COASTLINES OF THE CRETACEOUS FOX HILLS SANDSTONE IN THE DENVER BASIN, COLORADO


DECHESNE, Marieke and RAYNOLDS, Robert, Department of Earth Sciences, Denver Museum of Nature & Science, 2001 Colorado Blvd, Denver, CO 80205, marieke.dechesne@dmns.org

The paleo-coastlines of the Cretaceous Interior Seaway in the Denver Basin area can be reconstructed by mapping the beach and shoreface deposits of the Maastrichtian Fox Hills Sandstone using subsurface data and outcrops. The Fox Hills Sandstone is considered to be a regressive package of sandstone beds deposited during the retreat of the Interior Seaway in a typical off lapping or shingling pattern, however episodic landward stepping events can be identified as well. Subsurface information from a dataset of over 1350 geophysical well logs that penetrate the Fox Hills Sandstone and from outcrops along the basin edge between Colorado Springs and the Wyoming border were used to set up a stratigraphic framework.
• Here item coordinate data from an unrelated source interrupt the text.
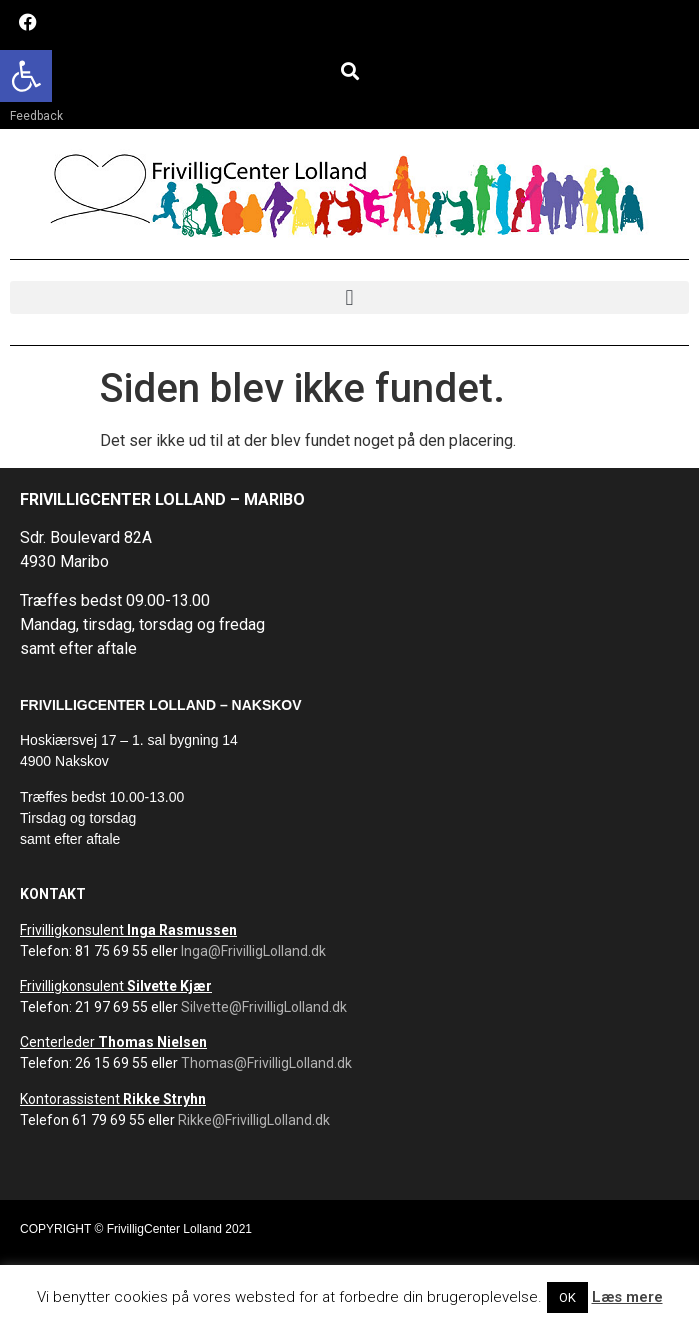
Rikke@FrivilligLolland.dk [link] (254, 1120)
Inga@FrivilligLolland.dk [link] (253, 951)
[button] (349, 70)
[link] (26, 76)
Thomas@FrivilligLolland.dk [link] (266, 1063)
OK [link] (567, 1297)
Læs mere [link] (627, 1297)
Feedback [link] (36, 116)
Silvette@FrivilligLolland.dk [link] (264, 1007)
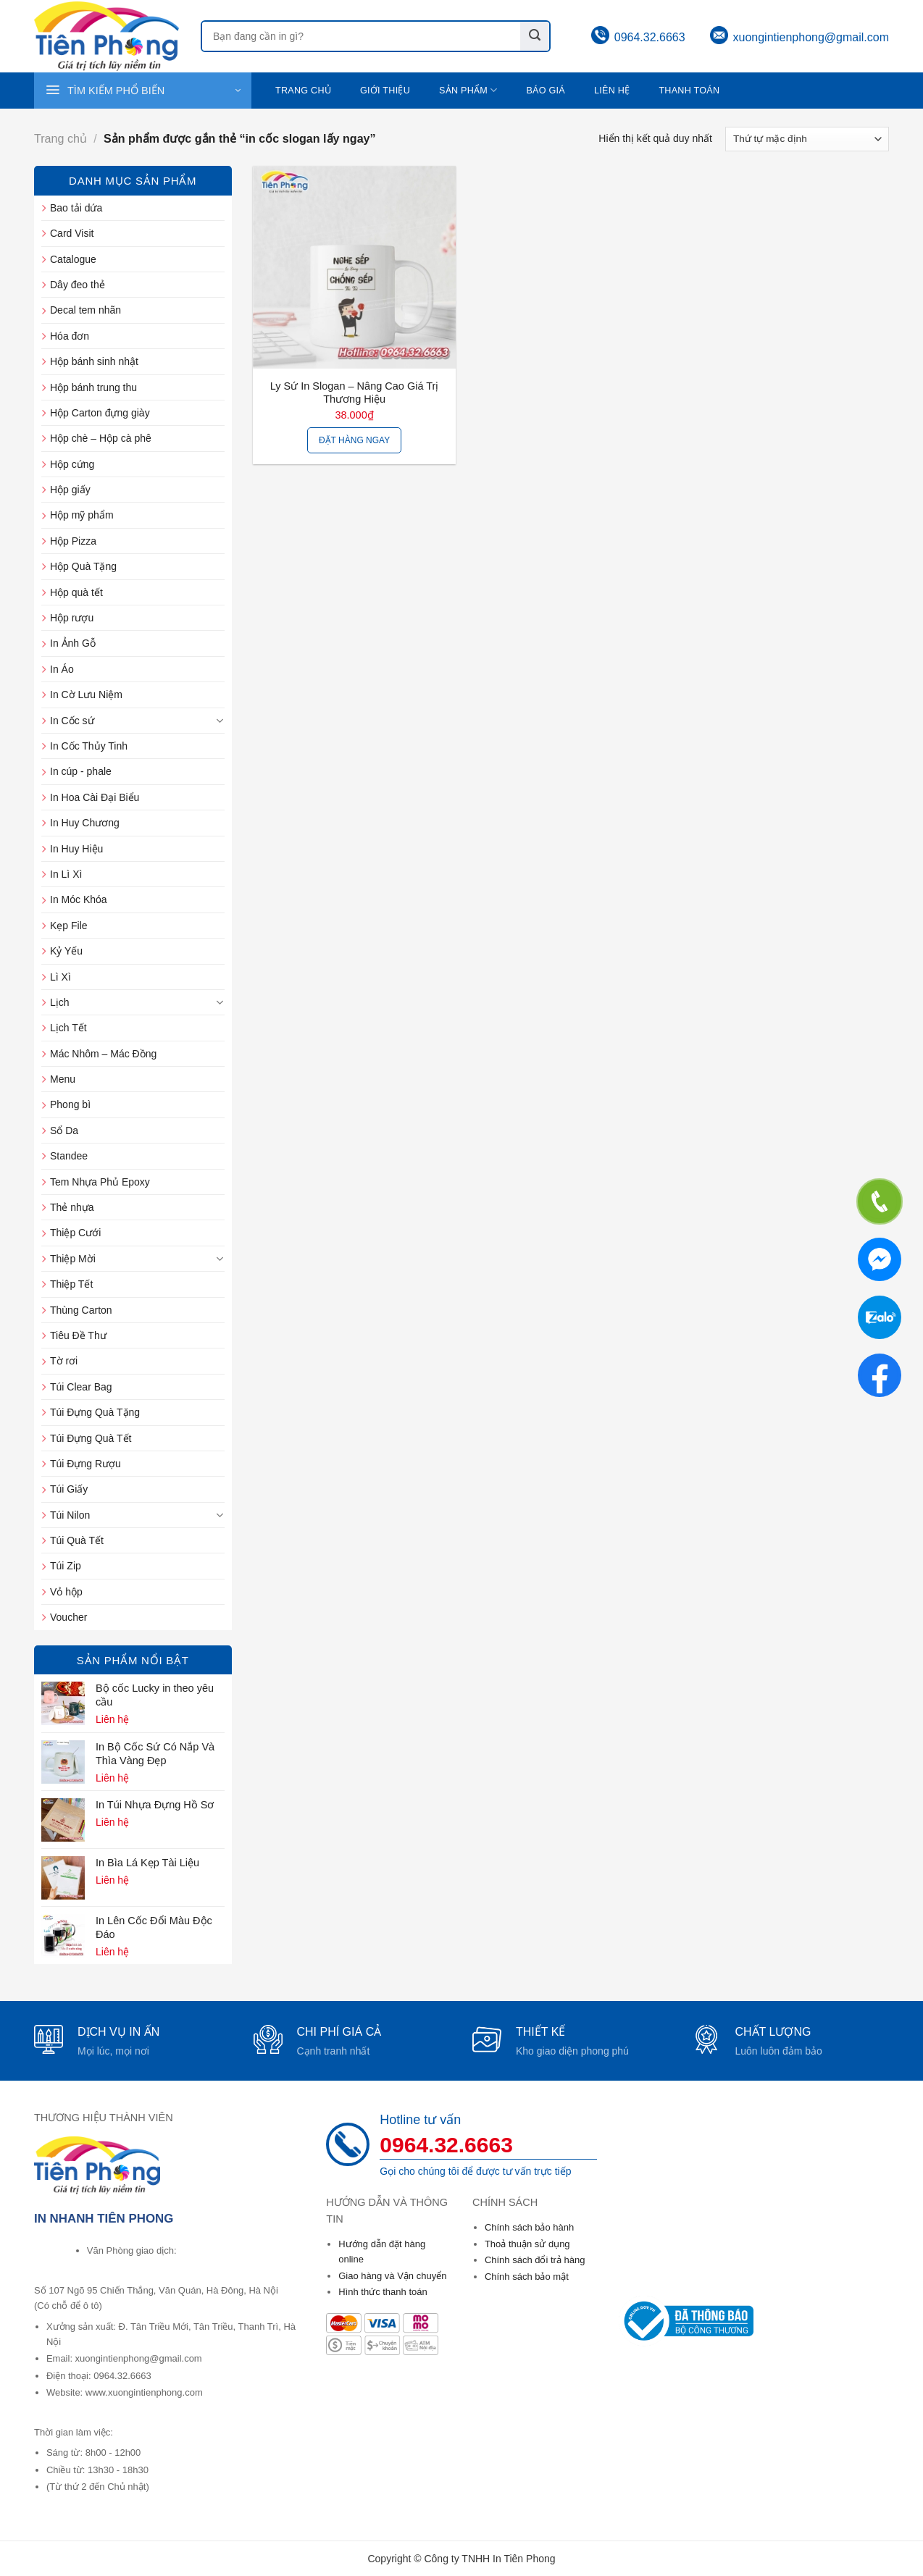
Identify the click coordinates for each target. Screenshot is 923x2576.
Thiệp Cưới (75, 1232)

Twelve linear beach ridges are identified, with a maximum mapped strike length of over 250 kilometers. The beach and upper shoreface ridges average approximately 8-10 kilometers in width. The beach ridges step up and are progressively younger in an eastward direction, spanning about 100 m of overall stratigraphic section. In part as a result of this stepping up pattern, isopach maps of the overlying Laramie Formation show a systematic thinning to the east from a maximum of about 200 meters in the west to less than 60 meters to the east. Coastlines were generally linear with occasional embayments. Landward stepping units appear in the western and deepest parts of the Denver Basin, suggesting early subsidence and increased accommodation probably due to the onset of the Laramide Orogeny. In these cases, Laramie Formation facies (including coal beds) occur within the package of shoreface sandstone beds typically ascribed to the Fox Hills Sandstone by field mappers. Changes in the stacking pattern of the Fox Hills Sandstone are systematic and well defined. These patterns control the net thickness of sandstone at any given locality and our mapping has been useful to water resource planners who consider the potential of the Fox Hills Sandstone as a bedrock aquifer in the Denver Basin.